====== Trecho selecionado ======

Não vou aqui repetir o que dizemos sempre que professores ameaçam entrar em greve: que ser professor também é trabalho, que trabalhamos até mesmo quando não deveríamos estar trabalhando, não só dando aulas mas pesquisando e gerindo a instituição. Meus pais poucas vezes viajam a prazer e minha mãe é notadamente a workaholic da família. Minhas lembranças das viagens de carro na infância incluem sempre algum texto encadernado com espiral no meio dos pés dela no banco da frente, junto com outras sacolas de badulaques e uma caneta solta sobre o painel do Fiat. Lembro dela sempre lendo para mim antes de dormir, pegar ela mesma no sono e começar a falar de trabalho no meio do enredo da Chapeuzinho Vermelho. “Não, mãe, não tem banco de dados na história”.
Por essas e outras, também não vou dizer que somos privilegiados e que na verdade lutamos por melhores condições de trabalho e por nossos alunos.
O buraco hoje em dia é mais embaixo. As ciências, principalmente as humanidades, foram o motor e o artífice do estabelecimento dos Estados-nacionais ao longo dos séculos XVIII e XIX. Se podemos imaginar um planeta coeso é porque criamos as instituições que validam os discursos que sustentam essa coesão: a universidade e os centros de pesquisa — financiados com dinheiro público não importa onde. Desde meados da última década, a primazia em produzir discursos sobre a realidade a partir da universidade começou a ruir, como outras instituições públicas. Está aí o cidadão privado Elon Musk que não me deixa mentir. Eu estava num avião em 2017 com um colega, voltando, veja bem, de um congresso, quando ele me disse “a história cumpriu sua função, aquela lá do século XIX de ser fiadora do Estado-nação, e agora talvez tenha que encontrar outra”.
A universidade é também, por óbvio, um lugar físico. Um lugar onde se vai trabalhar, encontrar colegas e alunos. Quando estudantes, um lugar onde nos chocamos uns contra os outros, contra textos que não entendemos e pessoas com passados singulares. Com quem nos vende um café para aguentar quatro horas de um velho sem didática alguma falando. Também onde, entre umas estantes de livros ou num sofá de centro acadêmico, beijamos alguém que talvez será importante para nós, uma cicatriz.
Um lugar onde nós professores temos uma singular relação com o tempo: nós envelhecemos, os alunos não.

======

Tarefa curta 1: Reescreva o trecho sobre a universidade a partir das palavras "A universidade é" até depois de "os alunos não.", substituindo "lugar" por "espaço".
Tarefa curta 2: Retome o trecho sobre a universidade e prossiga com ele a partir da última frase apresentada.

====== Material fornecido ======

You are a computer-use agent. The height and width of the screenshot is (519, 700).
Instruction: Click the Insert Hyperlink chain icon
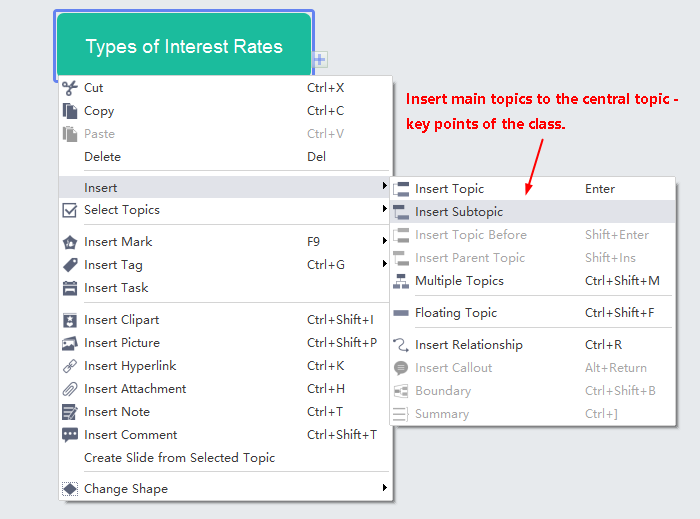pyautogui.click(x=70, y=366)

======

Resposta final 1:
A universidade é também, por óbvio, um espaço físico. Um espaço onde se vai trabalhar, encontrar colegas e alunos. Quando estudantes, um espaço onde nos chocamos uns contra os outros, contra textos que não entendemos e pessoas com passados singulares. Com quem nos vende um café para aguentar quatro horas de um velho sem didática alguma falando. Também onde, entre umas estantes de livros ou num sofá de centro acadêmico, beijamos alguém que talvez será importante para nós, uma cicatriz.
Um espaço onde nós professores temos uma singular relação com o tempo: nós envelhecemos, os alunos não.

Resposta final 2:
A virtualização da universidade, o EAD, que supostamente vem resolver todos os problemas de financiamento dessa instituição e torná-la mais acessível, mais prática, abdica de tudo isso em prol de outras coisas. Eu nunca tive a experiência de, de fato, dar aula num curso à distância, mas quarta-feira eu tive a prova do valor que tem esse lugar físico que é a universidade. Tinha colocado o retrato de Félix de Azara num slide de aula, expliquei que foi pintado por Francisco de Goya. E os olhos de dois alunos se encheram de riso. Perguntei do que.
“A gente tava na biblioteca, eu mostrei um livro sobre o Goya e ele,” me disse o aluno, apontando outro, “disse ‘quem é Goyá’?”
Tem aí uns calhamaços de estudos sobre como a deterioração da saúde mental entre os jovens, não muito diferente da de Goya em meio às revoluções, está atrelado ao advento do smartphone, ao fato de que muitos jovens dispensam essa forma de socializar e produzir conhecimento: caminhar pelo corredor de uma biblioteca, rir da pronúncia errada do nome de pintor espanhol do século XVIII, como todos erramos o tempo todo. Goya se internou numa quinta perto de Madrid e pintou umas coisas que achamos geniais, mas que são muito duras de olhar, porque tristes, fruto do isolamento. Na mesma noite ri em voz alta lendo Los diarios de Emilio Renzi, de um momento em que ele admite que está estudando Hegel às pressas, que os professores em geral aprendem o que têm de ensinar uns dois dias antes. Así las cosas.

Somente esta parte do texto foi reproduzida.